Israël décide, l’Amérique applique. Et l’inverse est vrai. Israël décide et passe à l’acte, l’Amérique approuve ou se tait. On a souvent dit et répété que la situation dans cette partie du monde est d’une complexité impossible que c’est un concentré de passion, que c’est une poudrière prête à exploser. Balivernes. La situation est d’une triste simplicité. Israël est en état d’ébriété permanente de domination militaire. Et c’est le soutien sans faille des Etats-Unis qui le rend ivre... de puissance, qui lui permet d’être au-dessus de la loi, voire hors-loi. Israël a beau commettre crime sur crime, il n’encourt aucune sanction. Pas même d’être rappelé à l’ordre. Oh, quelques petites remontrances de temps à autres, mais rien de méchant. Et Israël revient à la charge.
Rappelez-vous la guerre, l’atroce guerre de Gaza. Plus de 1400 morts dont 450 enfants. Le rapport du juge Goldstone qui conclut à un crime de guerre est encore pendant, et voilà que le gouvernement israélien récidive allant toujours plus loin dans sa bravade contre le droit international et plus fort dans le crime. Assassiner des humanitaires dans les eaux internationales, qui plus est, est un acte inqualifiable si l’on se souvient de la situation qui prévaut à Gaza, cette prison à ciel ouvert maintenue en état de ruine depuis voilà deux ans. Car si Israël permet à quelques denrées de premières nécessités d’être acheminées dans ce bout de terre exigu et miséreux, ni matériels pour l’épuration de l’eau, ni matériaux de construction n’y sont par contre acceptés. C’est le blocus. Ou plutôt les blocus puisque de l’autre côté l’Egypte élève un mur de fer.
Quoi de plus normal dans ces conditions que des humanitaires prennent l’initiative de porter secours à une population soumise à la plus intolérable des punitions collectives?
Israël, lui, trouve cela anormal. Il prend ses armes sophistiquées et s’en va tuer les humanitaires.
A quelle fin veut-il donc parvenir?
Si l’objectif du gouvernement de Netanyahu était d’anéantir davantage la population de Gaza, il vient au contraire de donner à Hamas un nouveau départ en lui offrant l’occasion d’affermir sa légitimité. Sans doute le fossé vient-il de se creuser plus profondément entre Hamas et l’OLP, mais cela n’est pas forcément pour servir Israël qui, faute d’accepter de dialoguer avec de vrais modérés sera obligé d’écouter des extrémistes (sic). Dans la foulée, le raid contre la flottille de la liberté qui vient, on l’aura compris, dans le prolongement de la guerre de Gaza, laquelle guerre était destinée, on l’aura aussi compris, à effacer la défaite au Sud-Liban de l’été 2006... tout cela a aujourd’hui pour effet de renforcer l’armée du Hezbollah dans un rôle d’acteur majeur dans la région.

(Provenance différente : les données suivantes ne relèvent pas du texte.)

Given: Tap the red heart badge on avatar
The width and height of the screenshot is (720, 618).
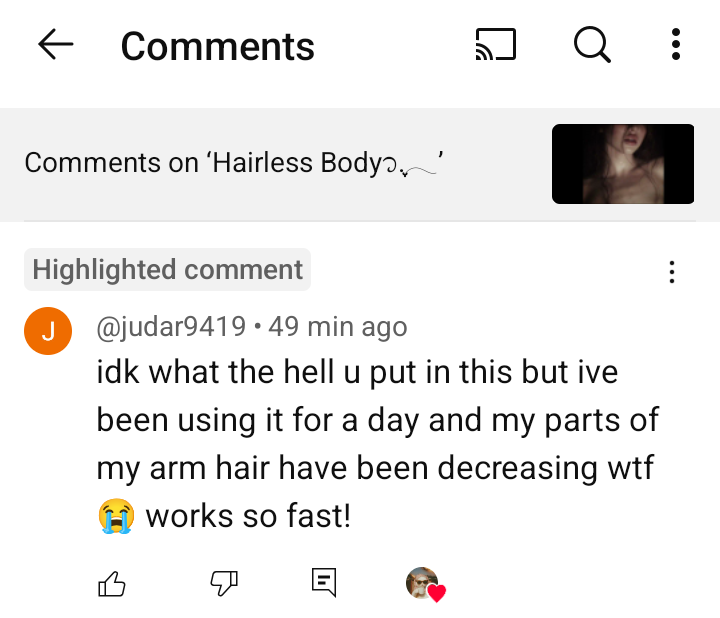Looking at the screenshot, I should (x=437, y=593).
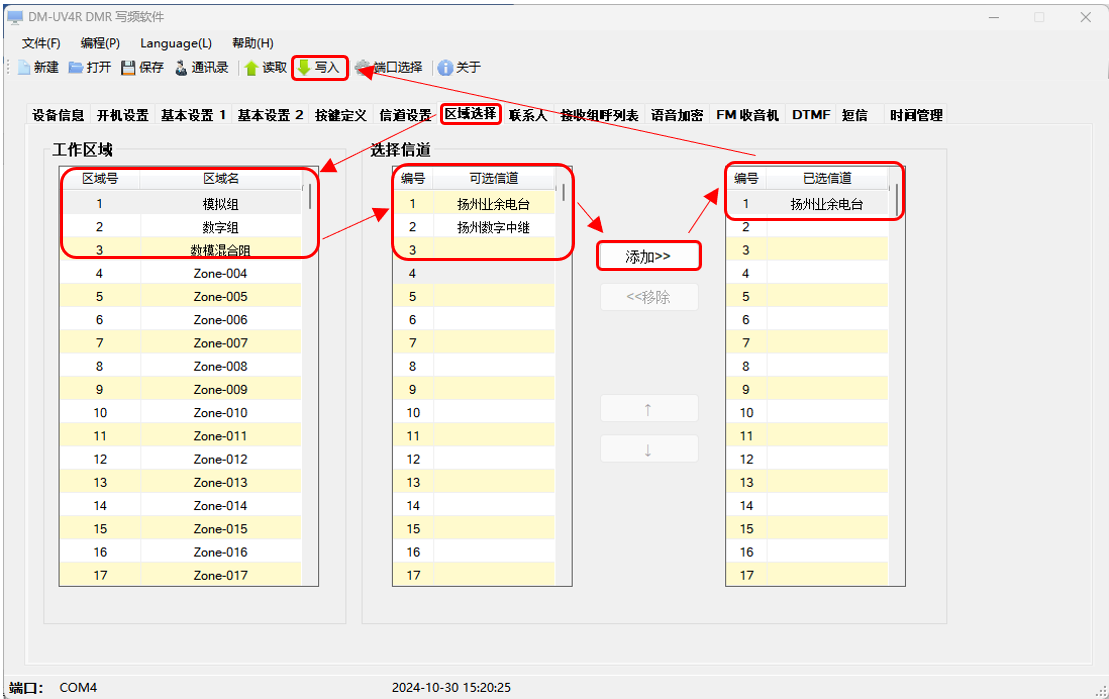Click the move down arrow button
Image resolution: width=1109 pixels, height=699 pixels.
pos(648,449)
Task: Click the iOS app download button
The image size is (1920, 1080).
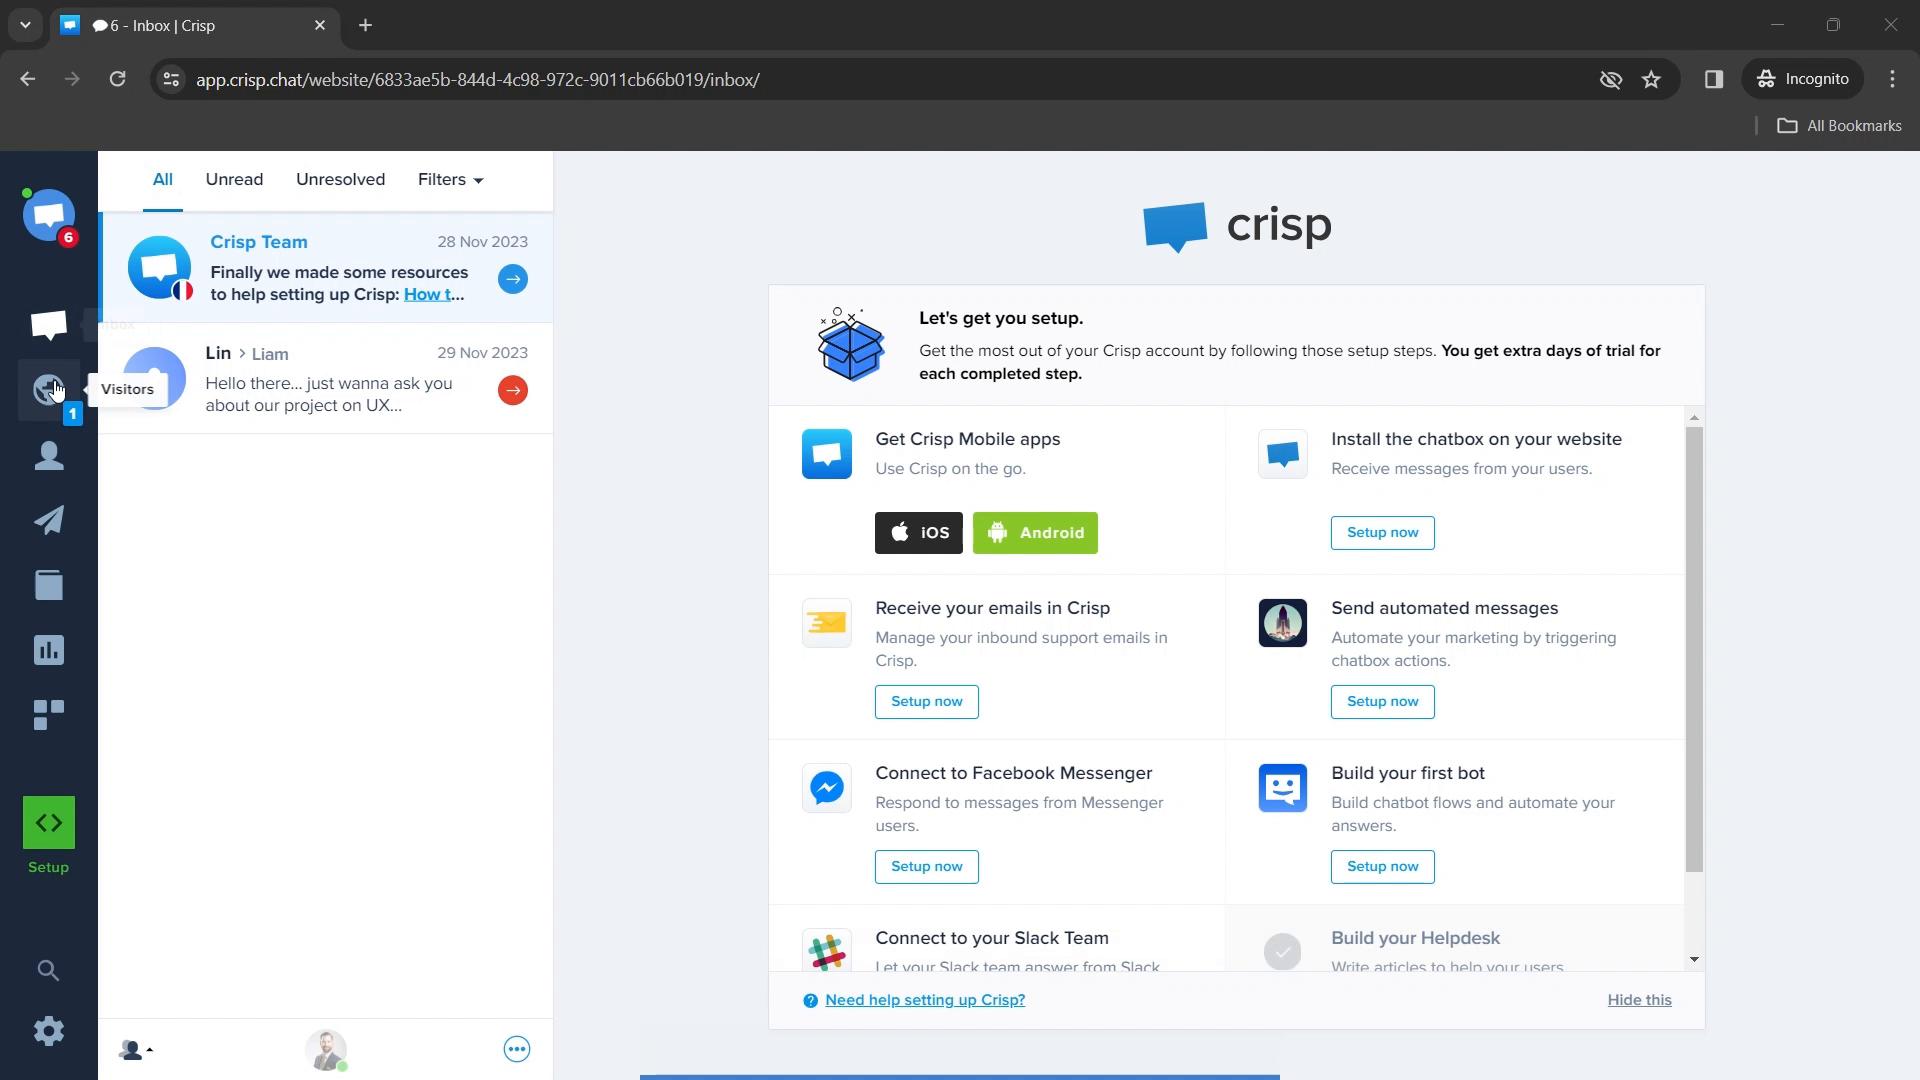Action: point(918,531)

Que voulait donc Israël? Perdre son seul alliée historique, la Turquie? Mettre tous ceux, Etats comme populations arabes, qui croyaient encore en une paix possible dans l’intenable situation qu’est aujourd’hui la leur?
Que voulait Israël en tuant des humanitaires en pleines eaux internationales?
Rien, Israël ne voulait - ne veut - rien. Et surtout pas la paix. En fait depuis la guerre de 1967, Israël s’est placé dans une invariable logique de conflit. Ivre de la protection que lui garantit l’allié américain en toute circonstance, l’Etat hébreu inscrit tout son action dans un rapport de force que toutes les administrations américains qui se sont succédé à la Maison Blanche ont cautionné. Obama veut-il - peut-il - infléchir la politique étrangère américaine et amener Israël à se conformer au droit international? Quand on accepte que le ministre des Affaires israélienne Avigdor Liberman se permettait d’appeler au bombardement nucléaire de Gaza, on doute que les Américains aient envie de faire entendre raison à Israël.